=== Exercise prompt ===
Please quote the listing below line for line, without changing anything.

=== Records supplied ===
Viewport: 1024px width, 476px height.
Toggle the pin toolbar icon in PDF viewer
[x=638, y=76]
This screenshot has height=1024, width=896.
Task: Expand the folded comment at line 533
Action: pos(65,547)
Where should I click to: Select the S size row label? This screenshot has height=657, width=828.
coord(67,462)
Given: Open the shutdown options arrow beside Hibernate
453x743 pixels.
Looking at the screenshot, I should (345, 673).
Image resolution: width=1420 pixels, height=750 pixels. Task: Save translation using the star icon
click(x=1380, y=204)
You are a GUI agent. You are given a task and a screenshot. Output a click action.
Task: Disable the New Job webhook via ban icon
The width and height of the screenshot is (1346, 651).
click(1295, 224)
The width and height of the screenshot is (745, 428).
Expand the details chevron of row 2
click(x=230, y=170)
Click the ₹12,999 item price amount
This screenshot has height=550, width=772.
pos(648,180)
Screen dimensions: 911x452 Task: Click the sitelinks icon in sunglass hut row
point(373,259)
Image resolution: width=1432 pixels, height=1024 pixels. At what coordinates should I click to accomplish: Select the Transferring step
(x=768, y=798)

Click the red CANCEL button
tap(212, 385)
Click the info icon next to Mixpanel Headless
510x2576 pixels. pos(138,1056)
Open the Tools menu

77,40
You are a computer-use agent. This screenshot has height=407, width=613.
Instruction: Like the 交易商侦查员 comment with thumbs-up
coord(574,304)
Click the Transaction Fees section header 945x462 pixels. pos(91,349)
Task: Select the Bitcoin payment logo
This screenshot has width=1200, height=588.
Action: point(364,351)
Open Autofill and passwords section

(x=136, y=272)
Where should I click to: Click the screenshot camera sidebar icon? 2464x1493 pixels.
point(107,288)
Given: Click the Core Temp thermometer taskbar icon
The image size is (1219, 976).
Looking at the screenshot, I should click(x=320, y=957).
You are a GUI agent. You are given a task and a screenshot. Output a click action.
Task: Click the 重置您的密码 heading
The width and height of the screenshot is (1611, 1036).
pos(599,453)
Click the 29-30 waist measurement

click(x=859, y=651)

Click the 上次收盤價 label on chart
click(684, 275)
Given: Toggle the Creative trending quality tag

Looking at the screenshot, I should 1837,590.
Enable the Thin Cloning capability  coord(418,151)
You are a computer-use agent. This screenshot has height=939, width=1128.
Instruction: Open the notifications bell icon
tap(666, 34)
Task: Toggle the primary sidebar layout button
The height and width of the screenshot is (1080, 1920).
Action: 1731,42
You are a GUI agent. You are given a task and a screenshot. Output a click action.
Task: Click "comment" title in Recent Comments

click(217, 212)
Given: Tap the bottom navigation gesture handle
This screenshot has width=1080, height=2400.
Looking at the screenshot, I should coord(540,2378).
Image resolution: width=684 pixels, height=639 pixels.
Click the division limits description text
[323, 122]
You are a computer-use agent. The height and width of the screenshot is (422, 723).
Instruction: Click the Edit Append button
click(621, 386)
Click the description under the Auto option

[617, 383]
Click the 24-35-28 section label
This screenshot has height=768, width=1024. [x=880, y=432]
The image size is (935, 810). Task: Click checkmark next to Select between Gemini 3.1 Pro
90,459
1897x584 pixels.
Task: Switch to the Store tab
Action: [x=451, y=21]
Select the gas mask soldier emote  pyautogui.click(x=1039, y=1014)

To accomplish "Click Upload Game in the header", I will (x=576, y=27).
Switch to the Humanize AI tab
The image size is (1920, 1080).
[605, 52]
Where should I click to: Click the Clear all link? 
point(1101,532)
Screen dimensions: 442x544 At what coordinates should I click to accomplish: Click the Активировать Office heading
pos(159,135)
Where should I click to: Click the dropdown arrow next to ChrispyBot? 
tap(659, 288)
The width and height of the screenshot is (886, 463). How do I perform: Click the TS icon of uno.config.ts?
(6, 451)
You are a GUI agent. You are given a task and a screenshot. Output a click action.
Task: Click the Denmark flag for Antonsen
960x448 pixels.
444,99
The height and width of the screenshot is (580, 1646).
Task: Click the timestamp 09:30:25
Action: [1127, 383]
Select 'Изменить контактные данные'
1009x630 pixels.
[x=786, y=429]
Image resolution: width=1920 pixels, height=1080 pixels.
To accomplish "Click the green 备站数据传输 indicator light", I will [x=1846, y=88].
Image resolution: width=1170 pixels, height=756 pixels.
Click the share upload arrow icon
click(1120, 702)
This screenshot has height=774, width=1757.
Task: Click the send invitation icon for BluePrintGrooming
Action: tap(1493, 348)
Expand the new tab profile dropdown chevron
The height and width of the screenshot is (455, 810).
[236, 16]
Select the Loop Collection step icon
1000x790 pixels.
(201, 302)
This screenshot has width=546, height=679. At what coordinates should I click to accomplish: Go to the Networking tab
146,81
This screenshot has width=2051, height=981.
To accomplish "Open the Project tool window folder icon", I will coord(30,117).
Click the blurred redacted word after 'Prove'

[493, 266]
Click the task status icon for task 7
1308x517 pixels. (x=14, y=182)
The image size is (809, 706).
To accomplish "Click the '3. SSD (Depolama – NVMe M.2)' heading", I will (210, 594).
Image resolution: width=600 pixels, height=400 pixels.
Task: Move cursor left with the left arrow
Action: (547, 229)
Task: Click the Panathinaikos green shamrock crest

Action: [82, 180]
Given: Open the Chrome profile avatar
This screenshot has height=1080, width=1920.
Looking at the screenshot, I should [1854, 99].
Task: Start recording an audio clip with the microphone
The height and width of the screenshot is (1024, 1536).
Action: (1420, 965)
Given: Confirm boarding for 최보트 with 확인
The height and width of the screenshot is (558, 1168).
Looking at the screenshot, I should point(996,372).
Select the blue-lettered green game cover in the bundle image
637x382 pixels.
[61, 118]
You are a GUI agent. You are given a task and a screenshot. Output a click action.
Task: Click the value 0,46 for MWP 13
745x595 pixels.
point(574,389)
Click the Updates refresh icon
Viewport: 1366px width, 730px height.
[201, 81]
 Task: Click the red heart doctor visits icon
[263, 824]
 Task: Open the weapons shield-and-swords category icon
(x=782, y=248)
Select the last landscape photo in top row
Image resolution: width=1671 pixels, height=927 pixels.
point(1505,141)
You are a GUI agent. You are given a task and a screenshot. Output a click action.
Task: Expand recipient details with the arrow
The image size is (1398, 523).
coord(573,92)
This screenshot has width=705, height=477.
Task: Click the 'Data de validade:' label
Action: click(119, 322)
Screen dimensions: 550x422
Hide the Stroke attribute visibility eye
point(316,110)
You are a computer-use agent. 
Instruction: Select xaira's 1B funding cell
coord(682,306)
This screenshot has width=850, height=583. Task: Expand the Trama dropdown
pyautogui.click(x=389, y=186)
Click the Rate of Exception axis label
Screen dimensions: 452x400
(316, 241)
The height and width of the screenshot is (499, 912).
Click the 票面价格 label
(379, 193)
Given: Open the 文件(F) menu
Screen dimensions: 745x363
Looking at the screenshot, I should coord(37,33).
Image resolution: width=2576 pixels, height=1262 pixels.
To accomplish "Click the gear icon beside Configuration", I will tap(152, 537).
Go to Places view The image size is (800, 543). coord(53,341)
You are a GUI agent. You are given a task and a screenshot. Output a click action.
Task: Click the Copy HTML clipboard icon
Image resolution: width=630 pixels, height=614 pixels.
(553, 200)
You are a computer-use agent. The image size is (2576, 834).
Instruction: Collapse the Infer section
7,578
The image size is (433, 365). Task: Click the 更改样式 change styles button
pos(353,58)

=== Expected answer ===
Viewport: 1024px width, 476px height.
Toggle the pin toolbar icon in PDF viewer
[x=638, y=76]
This screenshot has height=1024, width=896.
Task: Expand the folded comment at line 533
Action: pos(65,547)
Where should I click to: Select the S size row label? This screenshot has height=657, width=828.
coord(67,462)
Given: Open the shutdown options arrow beside Hibernate
453x743 pixels.
Looking at the screenshot, I should (345, 673).
Image resolution: width=1420 pixels, height=750 pixels. Task: Save translation using the star icon
click(x=1380, y=204)
You are a GUI agent. You are given a task and a screenshot. Output a click action.
Task: Disable the New Job webhook via ban icon
The width and height of the screenshot is (1346, 651).
click(1295, 224)
The width and height of the screenshot is (745, 428).
Expand the details chevron of row 2
click(x=230, y=170)
Click the ₹12,999 item price amount
This screenshot has height=550, width=772.
pos(648,180)
Screen dimensions: 911x452 Task: Click the sitelinks icon in sunglass hut row
point(373,259)
Image resolution: width=1432 pixels, height=1024 pixels. At what coordinates should I click to accomplish: Select the Transferring step
(x=768, y=798)

Click the red CANCEL button
tap(212, 385)
Click the info icon next to Mixpanel Headless
510x2576 pixels. pos(138,1056)
Open the Tools menu

77,40
You are a computer-use agent. This screenshot has height=407, width=613.
Instruction: Like the 交易商侦查员 comment with thumbs-up
coord(574,304)
Click the Transaction Fees section header 945x462 pixels. pos(91,349)
Task: Select the Bitcoin payment logo
This screenshot has width=1200, height=588.
Action: point(364,351)
Open Autofill and passwords section

(x=136, y=272)
Where should I click to: Click the screenshot camera sidebar icon? 2464x1493 pixels.
point(107,288)
Given: Click the Core Temp thermometer taskbar icon
The image size is (1219, 976).
Looking at the screenshot, I should click(x=320, y=957).
You are a GUI agent. You are given a task and a screenshot. Output a click action.
Task: Click the 重置您的密码 heading
The width and height of the screenshot is (1611, 1036).
pos(599,453)
Click the 29-30 waist measurement

click(x=859, y=651)

Click the 上次收盤價 label on chart
click(684, 275)
Given: Toggle the Creative trending quality tag

Looking at the screenshot, I should 1837,590.
Enable the Thin Cloning capability  coord(418,151)
You are a computer-use agent. This screenshot has height=939, width=1128.
Instruction: Open the notifications bell icon
tap(666, 34)
Task: Toggle the primary sidebar layout button
The height and width of the screenshot is (1080, 1920).
Action: 1731,42
You are a GUI agent. You are given a task and a screenshot. Output a click action.
Task: Click "comment" title in Recent Comments

click(217, 212)
Given: Tap the bottom navigation gesture handle
This screenshot has width=1080, height=2400.
Looking at the screenshot, I should coord(540,2378).
Image resolution: width=684 pixels, height=639 pixels.
Click the division limits description text
[323, 122]
You are a computer-use agent. The height and width of the screenshot is (422, 723).
Instruction: Click the Edit Append button
click(621, 386)
Click the description under the Auto option

[617, 383]
Click the 24-35-28 section label
This screenshot has height=768, width=1024. [x=880, y=432]
The image size is (935, 810). Task: Click checkmark next to Select between Gemini 3.1 Pro
90,459
1897x584 pixels.
Task: Switch to the Store tab
Action: [x=451, y=21]
Select the gas mask soldier emote  pyautogui.click(x=1039, y=1014)

To accomplish "Click Upload Game in the header", I will (x=576, y=27).
Switch to the Humanize AI tab
The image size is (1920, 1080).
[605, 52]
Where should I click to: Click the Clear all link? 
point(1101,532)
Screen dimensions: 442x544 At what coordinates should I click to accomplish: Click the Активировать Office heading
pos(159,135)
Where should I click to: Click the dropdown arrow next to ChrispyBot? 
tap(659, 288)
The width and height of the screenshot is (886, 463). How do I perform: Click the TS icon of uno.config.ts?
(6, 451)
You are a GUI agent. You are given a task and a screenshot. Output a click action.
Task: Click the Denmark flag for Antonsen
960x448 pixels.
444,99
The height and width of the screenshot is (580, 1646).
Task: Click the timestamp 09:30:25
Action: [1127, 383]
Select 'Изменить контактные данные'
1009x630 pixels.
[x=786, y=429]
Image resolution: width=1920 pixels, height=1080 pixels.
To accomplish "Click the green 备站数据传输 indicator light", I will [x=1846, y=88].
Image resolution: width=1170 pixels, height=756 pixels.
Click the share upload arrow icon
click(1120, 702)
This screenshot has height=774, width=1757.
Task: Click the send invitation icon for BluePrintGrooming
Action: tap(1493, 348)
Expand the new tab profile dropdown chevron
The height and width of the screenshot is (455, 810).
[236, 16]
Select the Loop Collection step icon
1000x790 pixels.
(201, 302)
This screenshot has width=546, height=679. At what coordinates should I click to accomplish: Go to the Networking tab
146,81
This screenshot has width=2051, height=981.
To accomplish "Open the Project tool window folder icon", I will coord(30,117).
Click the blurred redacted word after 'Prove'

[493, 266]
Click the task status icon for task 7
1308x517 pixels. (x=14, y=182)
The image size is (809, 706).
To accomplish "Click the '3. SSD (Depolama – NVMe M.2)' heading", I will (210, 594).
Image resolution: width=600 pixels, height=400 pixels.
Task: Move cursor left with the left arrow
Action: (547, 229)
Task: Click the Panathinaikos green shamrock crest

Action: [82, 180]
Given: Open the Chrome profile avatar
This screenshot has height=1080, width=1920.
Looking at the screenshot, I should [1854, 99].
Task: Start recording an audio clip with the microphone
The height and width of the screenshot is (1024, 1536).
Action: (1420, 965)
Given: Confirm boarding for 최보트 with 확인
The height and width of the screenshot is (558, 1168).
Looking at the screenshot, I should point(996,372).
Select the blue-lettered green game cover in the bundle image
637x382 pixels.
[61, 118]
You are a GUI agent. You are given a task and a screenshot. Output a click action.
Task: Click the value 0,46 for MWP 13
745x595 pixels.
point(574,389)
Click the Updates refresh icon
Viewport: 1366px width, 730px height.
[201, 81]
 Task: Click the red heart doctor visits icon
[263, 824]
 Task: Open the weapons shield-and-swords category icon
(x=782, y=248)
Select the last landscape photo in top row
Image resolution: width=1671 pixels, height=927 pixels.
point(1505,141)
You are a GUI agent. You are given a task and a screenshot. Output a click action.
Task: Expand recipient details with the arrow
The image size is (1398, 523).
coord(573,92)
This screenshot has width=705, height=477.
Task: Click the 'Data de validade:' label
Action: click(119, 322)
Screen dimensions: 550x422
Hide the Stroke attribute visibility eye
point(316,110)
You are a computer-use agent. 
Instruction: Select xaira's 1B funding cell
coord(682,306)
This screenshot has width=850, height=583. Task: Expand the Trama dropdown
pyautogui.click(x=389, y=186)
Click the Rate of Exception axis label
Screen dimensions: 452x400
(316, 241)
The height and width of the screenshot is (499, 912).
Click the 票面价格 label
(379, 193)
Given: Open the 文件(F) menu
Screen dimensions: 745x363
Looking at the screenshot, I should coord(37,33).
Image resolution: width=2576 pixels, height=1262 pixels.
To accomplish "Click the gear icon beside Configuration", I will tap(152, 537).
Go to Places view The image size is (800, 543). coord(53,341)
You are a GUI agent. You are given a task and a screenshot. Output a click action.
Task: Click the Copy HTML clipboard icon
Image resolution: width=630 pixels, height=614 pixels.
(553, 200)
You are a computer-use agent. The image size is (2576, 834).
Instruction: Collapse the Infer section
7,578
The image size is (433, 365). Task: Click the 更改样式 change styles button
pos(353,58)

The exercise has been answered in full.